Background: Fabry disease is an inherited metabolic disorder with various symptoms. Neurological manifestations are small fiber neuropathy, cerebral white matter lesions (WML), megadolicho basilar artery, and stroke. The relevance of the D313Y variant in the galactosidase alpha gene is controversially discussed.
Objectives: We aimed at elucidating the implications of this differential diagnosis of multiple sclerosis (MS), focussing on the analysis of WML over time and correlations with other markers.
Methods: We reviewed retrospectively the clinical, laboratory, and magnetic resonance imaging data of 21 carriers of the D313Y variant at a single German outpatient clinic for MS between 2004 and 2021.
Results: In our cohort (15 females, 6 males), mean age at diagnosis was 44.1 ± 16.3 years, and mean follow-up duration was 3.1 ± 3.9 years. WML were rated on both, the Fazekas scale and the age-related white matter changes rating scale, and were of variable interindividual extent. Follow-up imaging showed virtually no progress. WML did not correlate with the severity of clinical findings or lysoGb3 levels. Symptomatic carriers of the variant are characterized by an almost complete lack of internal organ manifestations and laboratory findings, usually associated with Fabry disease.
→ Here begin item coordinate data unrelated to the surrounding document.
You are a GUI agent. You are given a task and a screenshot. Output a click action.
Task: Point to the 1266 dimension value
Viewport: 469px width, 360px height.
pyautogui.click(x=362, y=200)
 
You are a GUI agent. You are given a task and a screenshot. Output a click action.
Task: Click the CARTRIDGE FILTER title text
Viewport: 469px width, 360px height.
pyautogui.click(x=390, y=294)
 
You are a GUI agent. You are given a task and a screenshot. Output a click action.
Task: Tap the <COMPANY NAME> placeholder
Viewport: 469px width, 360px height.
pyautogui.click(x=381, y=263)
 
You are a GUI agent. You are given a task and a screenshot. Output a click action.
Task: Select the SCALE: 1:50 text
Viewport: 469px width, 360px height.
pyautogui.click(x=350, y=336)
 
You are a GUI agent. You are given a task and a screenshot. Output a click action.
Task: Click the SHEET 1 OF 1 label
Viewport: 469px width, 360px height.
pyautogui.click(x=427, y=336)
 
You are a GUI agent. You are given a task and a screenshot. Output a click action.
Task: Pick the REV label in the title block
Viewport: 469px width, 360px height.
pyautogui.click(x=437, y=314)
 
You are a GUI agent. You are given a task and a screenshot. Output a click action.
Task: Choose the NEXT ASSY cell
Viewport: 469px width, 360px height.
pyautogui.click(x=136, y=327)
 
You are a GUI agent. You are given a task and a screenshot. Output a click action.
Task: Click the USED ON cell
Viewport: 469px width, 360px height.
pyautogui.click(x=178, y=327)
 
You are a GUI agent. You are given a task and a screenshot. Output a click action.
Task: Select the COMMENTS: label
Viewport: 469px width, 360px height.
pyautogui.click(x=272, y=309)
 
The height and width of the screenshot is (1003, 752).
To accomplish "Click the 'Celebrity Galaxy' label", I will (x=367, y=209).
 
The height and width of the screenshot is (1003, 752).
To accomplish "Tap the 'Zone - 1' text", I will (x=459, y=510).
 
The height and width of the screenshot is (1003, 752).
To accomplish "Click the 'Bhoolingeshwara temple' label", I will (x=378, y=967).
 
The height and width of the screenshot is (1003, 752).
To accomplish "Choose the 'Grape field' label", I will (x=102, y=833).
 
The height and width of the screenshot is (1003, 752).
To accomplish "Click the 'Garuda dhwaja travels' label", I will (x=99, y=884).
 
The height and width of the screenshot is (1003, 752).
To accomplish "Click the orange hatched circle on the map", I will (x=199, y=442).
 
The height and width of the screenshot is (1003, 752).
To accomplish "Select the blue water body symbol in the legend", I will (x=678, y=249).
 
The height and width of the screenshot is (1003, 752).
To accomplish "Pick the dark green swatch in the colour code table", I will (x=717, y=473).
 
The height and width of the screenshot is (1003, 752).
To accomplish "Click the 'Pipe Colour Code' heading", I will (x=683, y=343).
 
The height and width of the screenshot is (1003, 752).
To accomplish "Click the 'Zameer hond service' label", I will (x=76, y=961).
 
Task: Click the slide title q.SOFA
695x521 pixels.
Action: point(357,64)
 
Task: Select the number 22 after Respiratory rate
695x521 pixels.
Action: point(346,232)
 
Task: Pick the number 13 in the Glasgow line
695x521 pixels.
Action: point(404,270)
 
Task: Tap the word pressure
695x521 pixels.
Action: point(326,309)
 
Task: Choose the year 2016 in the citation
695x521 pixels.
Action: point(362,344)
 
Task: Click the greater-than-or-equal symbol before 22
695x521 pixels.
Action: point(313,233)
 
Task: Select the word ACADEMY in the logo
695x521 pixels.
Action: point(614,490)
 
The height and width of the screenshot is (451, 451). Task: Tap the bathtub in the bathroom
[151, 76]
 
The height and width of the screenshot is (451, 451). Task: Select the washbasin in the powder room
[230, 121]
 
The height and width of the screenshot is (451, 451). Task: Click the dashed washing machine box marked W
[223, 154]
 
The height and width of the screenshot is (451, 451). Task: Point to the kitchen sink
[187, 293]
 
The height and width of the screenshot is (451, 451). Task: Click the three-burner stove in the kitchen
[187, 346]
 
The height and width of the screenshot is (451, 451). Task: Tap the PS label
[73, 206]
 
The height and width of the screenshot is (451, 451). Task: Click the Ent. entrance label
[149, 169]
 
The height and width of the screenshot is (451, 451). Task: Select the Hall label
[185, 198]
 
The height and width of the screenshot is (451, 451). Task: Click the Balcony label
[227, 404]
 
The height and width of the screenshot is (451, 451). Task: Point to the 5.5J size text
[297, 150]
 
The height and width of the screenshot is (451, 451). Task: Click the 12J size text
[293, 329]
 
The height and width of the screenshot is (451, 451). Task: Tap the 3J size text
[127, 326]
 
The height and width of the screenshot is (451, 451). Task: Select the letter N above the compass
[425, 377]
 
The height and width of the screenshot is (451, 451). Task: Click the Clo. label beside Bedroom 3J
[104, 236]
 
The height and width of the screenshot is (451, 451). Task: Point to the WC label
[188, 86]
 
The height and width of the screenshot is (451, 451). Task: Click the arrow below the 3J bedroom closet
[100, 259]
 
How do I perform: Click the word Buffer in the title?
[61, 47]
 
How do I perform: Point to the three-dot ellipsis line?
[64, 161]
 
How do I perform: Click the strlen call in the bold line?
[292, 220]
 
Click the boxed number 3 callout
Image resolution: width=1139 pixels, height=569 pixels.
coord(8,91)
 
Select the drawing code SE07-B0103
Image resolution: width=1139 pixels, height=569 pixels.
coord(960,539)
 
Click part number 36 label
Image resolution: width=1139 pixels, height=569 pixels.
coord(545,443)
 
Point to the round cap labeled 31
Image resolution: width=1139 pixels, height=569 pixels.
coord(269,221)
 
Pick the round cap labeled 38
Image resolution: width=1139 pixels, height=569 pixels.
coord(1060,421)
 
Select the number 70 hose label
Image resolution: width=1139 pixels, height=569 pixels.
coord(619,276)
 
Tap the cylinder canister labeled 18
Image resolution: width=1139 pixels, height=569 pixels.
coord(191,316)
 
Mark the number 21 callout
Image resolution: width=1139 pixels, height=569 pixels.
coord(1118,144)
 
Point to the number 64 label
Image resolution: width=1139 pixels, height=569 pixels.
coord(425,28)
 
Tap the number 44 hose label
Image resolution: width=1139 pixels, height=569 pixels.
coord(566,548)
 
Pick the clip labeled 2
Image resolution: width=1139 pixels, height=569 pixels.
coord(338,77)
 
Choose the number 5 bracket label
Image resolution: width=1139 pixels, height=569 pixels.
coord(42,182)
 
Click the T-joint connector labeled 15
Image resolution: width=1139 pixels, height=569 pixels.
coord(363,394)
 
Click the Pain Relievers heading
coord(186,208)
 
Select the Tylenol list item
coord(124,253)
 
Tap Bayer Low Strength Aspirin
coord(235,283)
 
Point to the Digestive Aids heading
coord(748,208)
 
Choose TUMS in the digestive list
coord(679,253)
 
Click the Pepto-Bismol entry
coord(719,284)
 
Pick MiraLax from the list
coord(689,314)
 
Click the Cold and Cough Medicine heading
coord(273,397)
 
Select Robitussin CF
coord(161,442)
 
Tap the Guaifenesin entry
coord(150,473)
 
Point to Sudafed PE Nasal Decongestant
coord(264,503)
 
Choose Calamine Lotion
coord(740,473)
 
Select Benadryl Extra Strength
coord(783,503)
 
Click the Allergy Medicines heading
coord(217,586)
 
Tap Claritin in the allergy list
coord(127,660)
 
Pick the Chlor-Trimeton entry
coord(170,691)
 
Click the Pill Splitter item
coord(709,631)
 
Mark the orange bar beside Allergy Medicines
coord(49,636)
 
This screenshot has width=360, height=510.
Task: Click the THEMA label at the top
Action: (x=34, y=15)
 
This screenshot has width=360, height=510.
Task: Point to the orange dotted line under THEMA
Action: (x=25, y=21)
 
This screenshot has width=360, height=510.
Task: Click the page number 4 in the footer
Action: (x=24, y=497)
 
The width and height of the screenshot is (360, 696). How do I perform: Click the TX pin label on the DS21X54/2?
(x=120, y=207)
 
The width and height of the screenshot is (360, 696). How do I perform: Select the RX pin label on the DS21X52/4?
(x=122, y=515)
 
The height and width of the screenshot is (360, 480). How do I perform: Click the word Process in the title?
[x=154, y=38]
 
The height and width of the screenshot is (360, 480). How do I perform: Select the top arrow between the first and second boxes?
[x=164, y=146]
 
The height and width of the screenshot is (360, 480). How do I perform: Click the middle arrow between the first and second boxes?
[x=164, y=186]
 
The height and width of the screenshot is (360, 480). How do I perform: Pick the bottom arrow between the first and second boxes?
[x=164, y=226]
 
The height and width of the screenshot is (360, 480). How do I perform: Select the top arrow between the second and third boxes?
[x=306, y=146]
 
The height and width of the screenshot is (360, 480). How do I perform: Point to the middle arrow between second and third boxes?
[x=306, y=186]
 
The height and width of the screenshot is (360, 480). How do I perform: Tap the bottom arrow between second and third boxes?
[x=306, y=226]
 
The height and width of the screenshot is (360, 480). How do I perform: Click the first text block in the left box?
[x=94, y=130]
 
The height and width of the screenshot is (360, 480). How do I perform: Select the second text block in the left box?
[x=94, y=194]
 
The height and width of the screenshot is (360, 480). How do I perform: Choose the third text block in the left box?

Conclusion: WML in carriers of the D313Y variant do not seem to be suitable for assessing or predicting the (para-) clinical status. Concerning MS patients, the variant and its clinical signs can be a differential diagnosis, but also a co-factor. Imaging and cerebrospinal fluid findings facilitate the distinction between both entities.
Keywords: D313Y variant; Enzyme replacement therapy; Fabry disease; LysoGb3; Multiple sclerosis; White matter lesions.
© 2022. Fondazione Società Italiana di Neurologia.